Her yayın, her yayıncılık tarzı tartışılabilir; ölçüleri, kaynakların kullanımı açısından da eleştirilebilir. Ama her gazeteye kesilebilecek tek bir ceza vardır, o gazeteyi almamak ve okumamak.
Taraf olayında başka bir şey oldu, birkaç taraflı bir öfke ve düşmanlık patlaması birkaç kanaldan boşaldı.
Gazetecilikle ilgili bir tartışma yapılmadı, sanki bir “düşman mevzisi” düşmüş gibi heyecanlar yaratıldı.
Tersi de yapıldı; gazetecilik savunması yerine, ölçüsüz karşı saldırılarla endazeyi iyice kaçıranlar da oldu.
Bir gazetenin kapanması ihtimaline sevinenlerin, bazı yazarların yazmayacak olması ihtimaliyle bayram edenlerin, başka bazı yazarların köşelerini kaybetmeleri üzerine en büyük tepkiyi gösterenler olması da “bir şey” gösteriyor.
Öyle bir öfke birikmiş ki, bu çifte standardın ne kadar utanç verici bir durum olduğunu kimse umursamıyor.
Bu savaşın taraflarında, basın özgürlüğünün sadece kendi tarafı için geçerli olup, başkalarının bu hakkı olamayacağı inancının bu kadar açık ifade edilmesi de bir açıdan yerinde oldu.
Birikmiş öfkenin boyutunu, savaşın tarafları için bunun ölümüne-öldürmeye bir savaş olduğunu çok açık bir şekilde gördük.

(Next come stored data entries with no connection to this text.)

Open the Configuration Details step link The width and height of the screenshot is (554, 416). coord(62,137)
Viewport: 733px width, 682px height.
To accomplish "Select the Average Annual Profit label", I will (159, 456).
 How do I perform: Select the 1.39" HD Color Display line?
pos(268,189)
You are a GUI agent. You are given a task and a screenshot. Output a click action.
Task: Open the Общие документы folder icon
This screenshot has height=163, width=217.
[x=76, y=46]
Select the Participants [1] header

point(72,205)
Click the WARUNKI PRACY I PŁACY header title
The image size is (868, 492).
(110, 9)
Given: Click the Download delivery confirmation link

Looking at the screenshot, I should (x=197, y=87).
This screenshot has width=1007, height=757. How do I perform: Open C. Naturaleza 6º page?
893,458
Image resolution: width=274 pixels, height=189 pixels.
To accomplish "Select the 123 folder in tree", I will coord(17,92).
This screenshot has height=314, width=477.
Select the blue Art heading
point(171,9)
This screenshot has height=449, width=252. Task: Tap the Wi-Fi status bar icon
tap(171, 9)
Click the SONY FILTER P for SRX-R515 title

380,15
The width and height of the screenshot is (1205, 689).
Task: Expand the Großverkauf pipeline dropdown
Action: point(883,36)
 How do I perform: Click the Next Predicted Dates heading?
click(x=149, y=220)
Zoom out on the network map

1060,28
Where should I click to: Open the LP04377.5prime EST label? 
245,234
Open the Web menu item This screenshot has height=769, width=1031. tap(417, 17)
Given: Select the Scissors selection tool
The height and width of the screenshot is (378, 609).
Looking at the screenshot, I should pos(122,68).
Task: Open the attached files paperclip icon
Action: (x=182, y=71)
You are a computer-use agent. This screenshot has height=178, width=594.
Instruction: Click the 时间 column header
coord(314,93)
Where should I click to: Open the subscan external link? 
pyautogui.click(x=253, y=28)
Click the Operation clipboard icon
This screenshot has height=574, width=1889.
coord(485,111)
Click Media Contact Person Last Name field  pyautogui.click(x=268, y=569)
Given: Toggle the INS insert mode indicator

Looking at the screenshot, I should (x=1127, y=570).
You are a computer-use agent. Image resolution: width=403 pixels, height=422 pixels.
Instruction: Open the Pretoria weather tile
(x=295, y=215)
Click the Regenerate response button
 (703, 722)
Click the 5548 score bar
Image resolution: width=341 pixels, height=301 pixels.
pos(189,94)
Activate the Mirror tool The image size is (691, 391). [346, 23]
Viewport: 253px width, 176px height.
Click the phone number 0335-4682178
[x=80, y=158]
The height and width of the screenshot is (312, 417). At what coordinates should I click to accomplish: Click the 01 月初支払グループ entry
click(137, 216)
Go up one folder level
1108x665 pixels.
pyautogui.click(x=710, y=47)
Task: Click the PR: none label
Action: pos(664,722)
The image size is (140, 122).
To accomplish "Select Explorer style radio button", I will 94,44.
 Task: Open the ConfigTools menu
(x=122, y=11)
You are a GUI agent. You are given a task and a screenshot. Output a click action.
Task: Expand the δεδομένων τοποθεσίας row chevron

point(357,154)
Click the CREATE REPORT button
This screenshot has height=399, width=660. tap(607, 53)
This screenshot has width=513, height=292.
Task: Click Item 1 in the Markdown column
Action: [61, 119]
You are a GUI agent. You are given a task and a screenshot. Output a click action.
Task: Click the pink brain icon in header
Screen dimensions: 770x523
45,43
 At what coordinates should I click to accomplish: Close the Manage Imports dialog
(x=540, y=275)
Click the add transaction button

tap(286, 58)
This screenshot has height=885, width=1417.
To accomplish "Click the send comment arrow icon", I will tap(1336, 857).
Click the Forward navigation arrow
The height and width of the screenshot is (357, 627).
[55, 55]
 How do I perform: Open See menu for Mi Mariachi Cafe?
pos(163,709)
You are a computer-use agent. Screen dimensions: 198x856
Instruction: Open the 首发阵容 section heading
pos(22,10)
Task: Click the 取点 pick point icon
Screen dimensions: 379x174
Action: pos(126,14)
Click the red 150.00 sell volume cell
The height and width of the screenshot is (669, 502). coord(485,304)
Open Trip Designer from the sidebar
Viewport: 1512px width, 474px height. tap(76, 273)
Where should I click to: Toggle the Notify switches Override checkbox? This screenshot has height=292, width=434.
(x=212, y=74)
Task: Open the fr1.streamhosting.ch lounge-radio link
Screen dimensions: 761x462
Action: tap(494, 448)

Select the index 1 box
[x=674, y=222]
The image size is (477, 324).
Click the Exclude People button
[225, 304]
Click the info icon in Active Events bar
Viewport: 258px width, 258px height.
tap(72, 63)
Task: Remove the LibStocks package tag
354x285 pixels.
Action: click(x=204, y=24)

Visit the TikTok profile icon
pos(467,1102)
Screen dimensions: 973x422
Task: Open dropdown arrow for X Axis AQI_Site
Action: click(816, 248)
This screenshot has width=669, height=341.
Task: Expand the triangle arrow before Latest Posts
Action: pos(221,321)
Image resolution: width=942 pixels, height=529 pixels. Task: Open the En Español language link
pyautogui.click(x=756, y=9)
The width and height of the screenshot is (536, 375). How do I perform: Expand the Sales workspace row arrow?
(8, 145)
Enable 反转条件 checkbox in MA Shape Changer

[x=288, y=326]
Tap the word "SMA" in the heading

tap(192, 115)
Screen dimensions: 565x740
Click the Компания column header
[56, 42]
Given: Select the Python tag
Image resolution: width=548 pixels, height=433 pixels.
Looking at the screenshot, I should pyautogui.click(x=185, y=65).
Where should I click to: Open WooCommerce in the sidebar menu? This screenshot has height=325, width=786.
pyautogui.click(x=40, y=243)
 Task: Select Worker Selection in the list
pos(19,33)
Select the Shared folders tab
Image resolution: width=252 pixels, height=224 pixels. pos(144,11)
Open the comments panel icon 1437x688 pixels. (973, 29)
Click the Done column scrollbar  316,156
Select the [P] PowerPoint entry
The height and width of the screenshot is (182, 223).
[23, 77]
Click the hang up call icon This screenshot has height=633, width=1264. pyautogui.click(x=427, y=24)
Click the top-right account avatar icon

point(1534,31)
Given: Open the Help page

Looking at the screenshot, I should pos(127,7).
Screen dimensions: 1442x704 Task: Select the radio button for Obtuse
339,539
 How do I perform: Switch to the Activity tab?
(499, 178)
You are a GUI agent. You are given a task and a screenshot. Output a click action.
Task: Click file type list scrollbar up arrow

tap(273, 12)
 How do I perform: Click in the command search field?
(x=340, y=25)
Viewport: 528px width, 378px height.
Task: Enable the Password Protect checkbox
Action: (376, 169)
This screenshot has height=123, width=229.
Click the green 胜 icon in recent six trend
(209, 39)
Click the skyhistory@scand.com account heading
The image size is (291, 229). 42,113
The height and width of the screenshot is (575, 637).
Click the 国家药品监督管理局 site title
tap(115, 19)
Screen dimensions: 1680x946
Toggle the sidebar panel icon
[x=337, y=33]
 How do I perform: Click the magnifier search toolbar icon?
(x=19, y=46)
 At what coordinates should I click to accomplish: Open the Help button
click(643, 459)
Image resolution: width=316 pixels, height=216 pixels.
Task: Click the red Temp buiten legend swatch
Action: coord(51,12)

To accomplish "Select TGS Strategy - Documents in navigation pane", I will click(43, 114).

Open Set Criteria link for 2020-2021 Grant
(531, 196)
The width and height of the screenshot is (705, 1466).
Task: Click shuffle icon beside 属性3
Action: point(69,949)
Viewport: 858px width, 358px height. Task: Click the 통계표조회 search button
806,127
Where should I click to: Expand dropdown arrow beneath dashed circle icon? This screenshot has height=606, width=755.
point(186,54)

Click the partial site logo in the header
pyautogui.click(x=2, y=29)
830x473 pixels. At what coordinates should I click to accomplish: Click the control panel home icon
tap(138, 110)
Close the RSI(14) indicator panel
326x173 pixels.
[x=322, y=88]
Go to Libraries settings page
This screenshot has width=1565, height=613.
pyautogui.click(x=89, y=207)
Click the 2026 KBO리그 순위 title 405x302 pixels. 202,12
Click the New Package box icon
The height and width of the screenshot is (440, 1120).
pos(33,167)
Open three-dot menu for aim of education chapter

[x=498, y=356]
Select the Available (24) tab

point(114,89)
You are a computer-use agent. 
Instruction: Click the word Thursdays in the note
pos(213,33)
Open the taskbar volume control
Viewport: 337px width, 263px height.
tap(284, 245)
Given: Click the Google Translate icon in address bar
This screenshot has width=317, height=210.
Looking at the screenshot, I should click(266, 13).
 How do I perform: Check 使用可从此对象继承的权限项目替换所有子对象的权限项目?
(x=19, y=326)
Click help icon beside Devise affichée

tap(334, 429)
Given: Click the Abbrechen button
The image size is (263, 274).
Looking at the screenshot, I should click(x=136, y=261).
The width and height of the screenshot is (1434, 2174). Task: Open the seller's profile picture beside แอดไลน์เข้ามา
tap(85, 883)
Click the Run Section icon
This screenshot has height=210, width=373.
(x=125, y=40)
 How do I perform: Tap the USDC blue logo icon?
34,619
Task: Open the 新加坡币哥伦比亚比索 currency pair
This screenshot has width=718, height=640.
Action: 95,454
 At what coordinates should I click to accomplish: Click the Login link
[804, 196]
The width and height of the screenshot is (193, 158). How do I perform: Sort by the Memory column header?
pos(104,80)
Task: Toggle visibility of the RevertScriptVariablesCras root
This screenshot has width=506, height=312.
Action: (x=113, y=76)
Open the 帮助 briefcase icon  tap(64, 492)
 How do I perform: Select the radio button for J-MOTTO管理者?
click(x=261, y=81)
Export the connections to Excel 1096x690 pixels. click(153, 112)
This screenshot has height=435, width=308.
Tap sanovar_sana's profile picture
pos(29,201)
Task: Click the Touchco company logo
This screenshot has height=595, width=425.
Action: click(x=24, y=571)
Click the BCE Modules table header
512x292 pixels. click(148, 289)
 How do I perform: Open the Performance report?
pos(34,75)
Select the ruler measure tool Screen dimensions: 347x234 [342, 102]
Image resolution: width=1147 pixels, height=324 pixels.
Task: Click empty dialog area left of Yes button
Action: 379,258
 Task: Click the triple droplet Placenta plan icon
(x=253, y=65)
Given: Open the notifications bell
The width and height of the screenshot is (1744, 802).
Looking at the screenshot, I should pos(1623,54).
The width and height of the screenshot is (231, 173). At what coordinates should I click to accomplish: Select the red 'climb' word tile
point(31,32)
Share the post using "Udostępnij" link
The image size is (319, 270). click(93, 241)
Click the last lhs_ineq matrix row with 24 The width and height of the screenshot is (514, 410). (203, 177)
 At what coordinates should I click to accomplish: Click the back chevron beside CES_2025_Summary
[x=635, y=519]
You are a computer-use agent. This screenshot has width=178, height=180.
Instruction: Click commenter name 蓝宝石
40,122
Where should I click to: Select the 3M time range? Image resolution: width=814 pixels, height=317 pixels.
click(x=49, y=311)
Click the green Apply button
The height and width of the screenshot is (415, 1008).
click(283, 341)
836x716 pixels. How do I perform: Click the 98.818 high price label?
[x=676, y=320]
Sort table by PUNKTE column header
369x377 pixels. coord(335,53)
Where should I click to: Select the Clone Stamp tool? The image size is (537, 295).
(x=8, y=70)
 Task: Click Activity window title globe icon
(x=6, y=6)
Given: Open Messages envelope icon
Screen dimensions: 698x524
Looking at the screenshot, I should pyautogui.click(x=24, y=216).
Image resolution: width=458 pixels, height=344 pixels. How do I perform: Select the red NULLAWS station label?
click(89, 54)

Böyle büyük öfkelerin her şeyin önüne geçtiği bir ortamda gazetecilik de siyaset de medeni mücadele alanı olamaz, sadece savaş alanı olabilir.
Bu ortamın yaratılmasından ötürü kimse kimseyi suçlamasın; bu ortam el birliğiyle yaratıldı, el birliğiyle kökleştirildi. Ama el birliğiyle çıkış mümkün değil; çünkü el birliği, en güçlü şekilde öfkelerin sivriltilmesi, düşmanlıkların her şeyin önüne geçmesi için çalışıyor.
“Saf”ların herkes için ifade özgürlüğünü savunmaya, her gazetenin yaşamasının önemini anlatmaya çabalamasının şu anda bir hükmü yok. Bir süre daha da olmayacağı belli.
Yine de Taraf’ın ve bütün gazetelerin yaşamasını dileyerek, meseleye bir saflık noktası daha koyabiliriz.